Alterations in bone fracture healing associated with TNFRSF signaling pathways

Abstract

Bone fracture healing is a complex process involving various signaling pathways. It remains an unsolved issue the fast and optimal management of complex or multiple fractures in the field of orthopedics and rehabilitation. Bone fracture healing is largely a four-stage process, including initial hematoma formation, intramembrane ossification, chondrogenesis, and endochondral ossification followed by further bone remodeling. Many studies have reported the involvement of immune cells and cytokines in fracture healing. On the other hand, the Tumor Necrosis Factor (TNF) family and TNF receptor superfamily (TNFRSF) play a pivotal role in many physiological processes. The functions of the TNF family and TNFRSF in immune processes, tissue homeostasis, and cell differentiation have been extensively studied by many groups, and treatments targeting specific TNFRSF members are in progress. In terms of bone fracture management, it has been discovered that several members of TNFRSF have very distinct functions in different stages of fracture healing, including TNFR1, TNFR2, and receptor activator of nuclear factor kappa-B (RANK) pathways.
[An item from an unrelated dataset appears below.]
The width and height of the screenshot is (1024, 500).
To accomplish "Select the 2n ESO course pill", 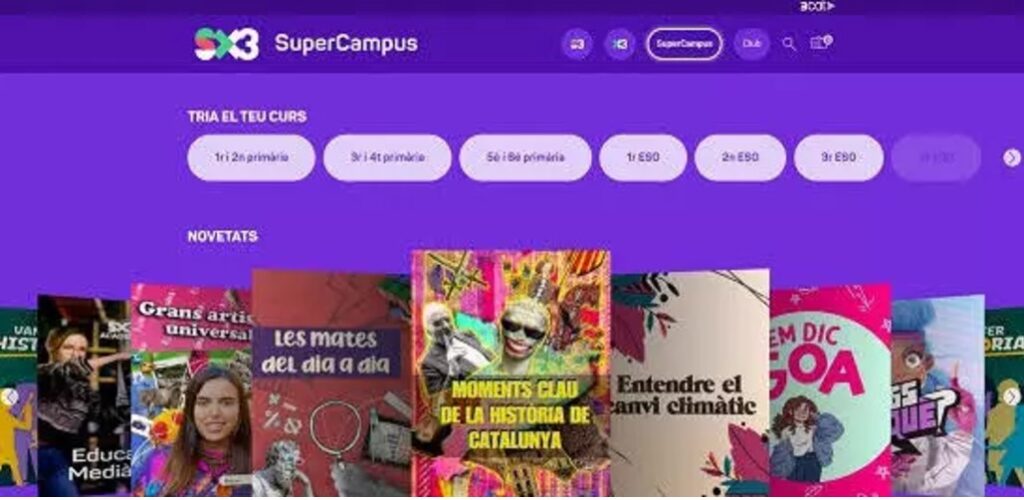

More specifically, TNFR1 is associated with osteoclastogenesis and TNFR2 is associated with osteogenic differentiation, while RANK is in association with bone remodeling. In this review, we will discuss and summarize the involvement of members of TNFRSF including TNFR1, TNFR2, and Receptor activator of nuclear factor kappa-B (RANK) pathways in different stages of fracture healing and bone remodeling and the current treatment trend involving TNFRSF agonists and antagonists.